Hao Zhang,Yuyang Zhang,Xiaoguang Li,Wenxuan Shi,Haonan Xu,Huanshuo Liu,Yasheng Wang,Lifeng Shang,Qun Liu,Yong Liu,Ruiming Tang
2024-05-29
Abstract:Integrating external knowledge into large language models (LLMs) presents a promising solution to overcome the limitations imposed by their antiquated and static parametric memory. Prior studies, however, have tended to over-reliance on external knowledge, underestimating the valuable contributions of an LLMs' intrinsic parametric knowledge. The efficacy of LLMs in blending external and parametric knowledge remains largely unexplored, especially in cases where external knowledge is incomplete and necessitates supplementation by their parametric knowledge.

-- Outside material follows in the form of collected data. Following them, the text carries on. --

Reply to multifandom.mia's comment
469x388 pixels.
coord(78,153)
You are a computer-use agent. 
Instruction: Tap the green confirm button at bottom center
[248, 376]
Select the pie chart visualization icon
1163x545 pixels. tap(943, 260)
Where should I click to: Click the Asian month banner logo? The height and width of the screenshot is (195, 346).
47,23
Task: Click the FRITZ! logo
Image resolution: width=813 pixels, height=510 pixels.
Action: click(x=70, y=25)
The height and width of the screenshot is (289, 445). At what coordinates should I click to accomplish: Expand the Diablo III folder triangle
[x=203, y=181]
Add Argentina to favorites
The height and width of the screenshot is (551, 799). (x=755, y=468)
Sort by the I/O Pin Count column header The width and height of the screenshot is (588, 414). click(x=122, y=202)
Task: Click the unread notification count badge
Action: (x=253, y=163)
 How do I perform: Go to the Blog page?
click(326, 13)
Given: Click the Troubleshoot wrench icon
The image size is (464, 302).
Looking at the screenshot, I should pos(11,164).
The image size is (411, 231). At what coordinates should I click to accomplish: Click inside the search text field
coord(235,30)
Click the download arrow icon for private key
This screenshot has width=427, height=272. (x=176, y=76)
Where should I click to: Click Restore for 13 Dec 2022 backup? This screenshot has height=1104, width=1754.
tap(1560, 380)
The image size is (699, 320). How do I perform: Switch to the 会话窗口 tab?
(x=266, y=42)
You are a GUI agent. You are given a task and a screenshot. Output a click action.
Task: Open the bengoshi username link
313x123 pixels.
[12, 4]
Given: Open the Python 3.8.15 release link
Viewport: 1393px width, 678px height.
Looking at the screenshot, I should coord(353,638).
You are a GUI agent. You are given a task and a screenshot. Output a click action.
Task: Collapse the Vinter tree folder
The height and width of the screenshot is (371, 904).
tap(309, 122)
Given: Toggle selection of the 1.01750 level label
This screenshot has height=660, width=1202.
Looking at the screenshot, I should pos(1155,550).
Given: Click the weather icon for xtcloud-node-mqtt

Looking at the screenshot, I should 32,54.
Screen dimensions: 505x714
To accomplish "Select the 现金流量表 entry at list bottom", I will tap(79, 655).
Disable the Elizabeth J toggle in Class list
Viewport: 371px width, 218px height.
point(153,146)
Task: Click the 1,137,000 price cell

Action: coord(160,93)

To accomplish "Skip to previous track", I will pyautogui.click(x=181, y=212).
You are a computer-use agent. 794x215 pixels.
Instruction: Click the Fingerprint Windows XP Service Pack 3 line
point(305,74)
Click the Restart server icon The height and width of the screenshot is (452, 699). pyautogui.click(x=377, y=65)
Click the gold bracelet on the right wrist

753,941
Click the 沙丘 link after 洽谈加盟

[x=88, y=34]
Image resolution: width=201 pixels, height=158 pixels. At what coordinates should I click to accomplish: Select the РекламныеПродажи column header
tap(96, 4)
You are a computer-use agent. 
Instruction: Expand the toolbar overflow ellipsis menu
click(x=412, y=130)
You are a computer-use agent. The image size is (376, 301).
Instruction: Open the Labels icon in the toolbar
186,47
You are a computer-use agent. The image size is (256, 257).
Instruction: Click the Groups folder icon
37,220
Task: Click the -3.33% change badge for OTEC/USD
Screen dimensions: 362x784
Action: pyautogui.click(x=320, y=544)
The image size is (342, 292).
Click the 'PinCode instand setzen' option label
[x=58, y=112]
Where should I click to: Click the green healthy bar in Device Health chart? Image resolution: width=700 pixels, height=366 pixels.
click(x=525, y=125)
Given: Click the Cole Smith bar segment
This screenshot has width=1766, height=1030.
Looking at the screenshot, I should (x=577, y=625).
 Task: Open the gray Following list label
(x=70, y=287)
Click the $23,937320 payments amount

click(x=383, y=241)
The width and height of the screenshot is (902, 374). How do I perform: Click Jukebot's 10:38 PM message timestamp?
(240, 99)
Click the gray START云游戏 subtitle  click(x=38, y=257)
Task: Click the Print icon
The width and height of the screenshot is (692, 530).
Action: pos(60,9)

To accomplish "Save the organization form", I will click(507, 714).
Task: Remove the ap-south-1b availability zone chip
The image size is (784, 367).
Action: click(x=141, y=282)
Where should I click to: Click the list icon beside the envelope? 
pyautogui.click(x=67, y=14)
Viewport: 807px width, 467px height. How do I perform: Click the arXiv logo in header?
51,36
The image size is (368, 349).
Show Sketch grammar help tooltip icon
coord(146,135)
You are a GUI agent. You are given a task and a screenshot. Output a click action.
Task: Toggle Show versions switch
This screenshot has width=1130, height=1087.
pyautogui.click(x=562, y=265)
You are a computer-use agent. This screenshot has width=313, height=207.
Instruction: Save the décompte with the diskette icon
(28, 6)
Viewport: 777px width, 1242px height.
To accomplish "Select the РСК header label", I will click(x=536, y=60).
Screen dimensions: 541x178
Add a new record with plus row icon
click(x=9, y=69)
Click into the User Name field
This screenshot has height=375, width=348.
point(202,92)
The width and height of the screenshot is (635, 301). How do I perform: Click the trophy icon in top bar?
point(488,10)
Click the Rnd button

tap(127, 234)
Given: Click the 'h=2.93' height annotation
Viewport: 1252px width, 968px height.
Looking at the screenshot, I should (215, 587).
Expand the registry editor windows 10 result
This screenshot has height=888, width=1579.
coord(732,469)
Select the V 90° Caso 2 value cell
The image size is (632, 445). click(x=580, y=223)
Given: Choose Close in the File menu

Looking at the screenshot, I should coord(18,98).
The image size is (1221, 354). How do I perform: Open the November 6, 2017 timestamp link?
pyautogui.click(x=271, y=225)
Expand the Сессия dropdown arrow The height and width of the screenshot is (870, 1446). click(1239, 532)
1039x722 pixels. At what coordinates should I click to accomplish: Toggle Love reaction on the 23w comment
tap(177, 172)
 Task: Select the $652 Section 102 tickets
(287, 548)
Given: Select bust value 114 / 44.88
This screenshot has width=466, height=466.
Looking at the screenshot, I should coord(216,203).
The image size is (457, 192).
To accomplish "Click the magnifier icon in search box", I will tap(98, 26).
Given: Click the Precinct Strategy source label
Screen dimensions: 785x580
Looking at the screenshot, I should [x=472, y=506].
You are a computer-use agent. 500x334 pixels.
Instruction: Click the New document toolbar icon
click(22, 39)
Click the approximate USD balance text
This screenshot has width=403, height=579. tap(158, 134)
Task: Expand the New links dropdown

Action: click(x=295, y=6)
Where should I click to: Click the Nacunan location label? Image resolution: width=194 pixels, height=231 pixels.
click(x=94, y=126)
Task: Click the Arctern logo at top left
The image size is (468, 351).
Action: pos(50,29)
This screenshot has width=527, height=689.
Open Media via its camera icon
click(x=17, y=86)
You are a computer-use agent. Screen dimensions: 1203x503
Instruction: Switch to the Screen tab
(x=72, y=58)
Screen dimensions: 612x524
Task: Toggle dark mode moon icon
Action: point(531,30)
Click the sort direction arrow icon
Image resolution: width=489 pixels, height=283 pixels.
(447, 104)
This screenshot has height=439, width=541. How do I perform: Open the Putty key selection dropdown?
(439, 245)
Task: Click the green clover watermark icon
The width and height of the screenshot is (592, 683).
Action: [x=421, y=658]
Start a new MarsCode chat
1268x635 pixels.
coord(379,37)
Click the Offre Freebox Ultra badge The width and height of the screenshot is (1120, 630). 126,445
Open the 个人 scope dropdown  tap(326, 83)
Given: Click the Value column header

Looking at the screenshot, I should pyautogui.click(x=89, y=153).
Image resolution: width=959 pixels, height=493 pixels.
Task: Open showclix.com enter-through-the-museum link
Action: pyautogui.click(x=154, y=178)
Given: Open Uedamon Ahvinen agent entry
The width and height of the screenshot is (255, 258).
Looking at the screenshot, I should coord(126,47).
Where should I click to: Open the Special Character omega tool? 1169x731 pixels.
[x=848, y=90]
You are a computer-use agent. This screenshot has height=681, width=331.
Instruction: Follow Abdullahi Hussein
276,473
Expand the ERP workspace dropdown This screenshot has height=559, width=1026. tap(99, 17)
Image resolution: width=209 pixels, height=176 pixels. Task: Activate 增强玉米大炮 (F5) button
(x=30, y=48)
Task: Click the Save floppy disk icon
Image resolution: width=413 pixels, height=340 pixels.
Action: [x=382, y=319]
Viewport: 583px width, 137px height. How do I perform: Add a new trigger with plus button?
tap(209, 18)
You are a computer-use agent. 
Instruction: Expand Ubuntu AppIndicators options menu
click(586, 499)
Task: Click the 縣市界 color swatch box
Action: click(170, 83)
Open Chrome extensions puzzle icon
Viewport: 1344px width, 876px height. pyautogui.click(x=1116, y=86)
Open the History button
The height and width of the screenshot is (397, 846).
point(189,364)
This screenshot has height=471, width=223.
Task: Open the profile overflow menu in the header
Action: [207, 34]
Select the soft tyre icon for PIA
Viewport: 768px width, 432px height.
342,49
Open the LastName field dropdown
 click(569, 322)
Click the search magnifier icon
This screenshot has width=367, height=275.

We propose to deconstruct knowledge fusion into four distinct scenarios, offering the first thorough investigation of LLM behavior across each. We develop a systematic pipeline for data construction and knowledge infusion to simulate these fusion scenarios, facilitating a series of controlled experiments. Our investigation reveals that enhancing parametric knowledge within LLMs can significantly bolster their capability for knowledge integration. Nonetheless, we identify persistent challenges in memorizing and eliciting parametric knowledge, and determining parametric knowledge boundaries. Our findings aim to steer future explorations on harmonizing external and parametric knowledge within LLMs.
Computation and Language,Artificial Intelligence,Information Retrieval
What problem does this paper attempt to address?
The paper attempts to address the challenges faced by large language models (LLMs) in integrating external knowledge with parameterized knowledge. Specifically: 1. **Effectiveness of Integrating External and Parameterized Knowledge**: The paper points out that existing research tends to overly rely on external knowledge, neglecting the value of the internal parameterized knowledge of LLMs. Therefore, the paper aims to explore in depth how LLMs can integrate these two types of knowledge under different conditions, especially when external knowledge is incomplete or irrelevant. 2. **Definition and Evaluation of Knowledge Integration Scenarios**: The paper defines four different knowledge integration scenarios and constructs datasets through systematic methods to standardize the parameterized knowledge in different LLMs, thereby achieving fair and model-independent evaluation. 3. **Challenges in Memorizing and Extracting Parameterized Knowledge**: Although integrating external and parameterized knowledge can significantly enhance the capabilities of LLMs, the paper also reveals ongoing challenges in memorizing, extracting parameterized knowledge, and determining its boundaries. In summary, the goal of the paper is to advance future research on how to better integrate external knowledge and parameterized knowledge in LLMs through systematic experimental design and evaluation methods.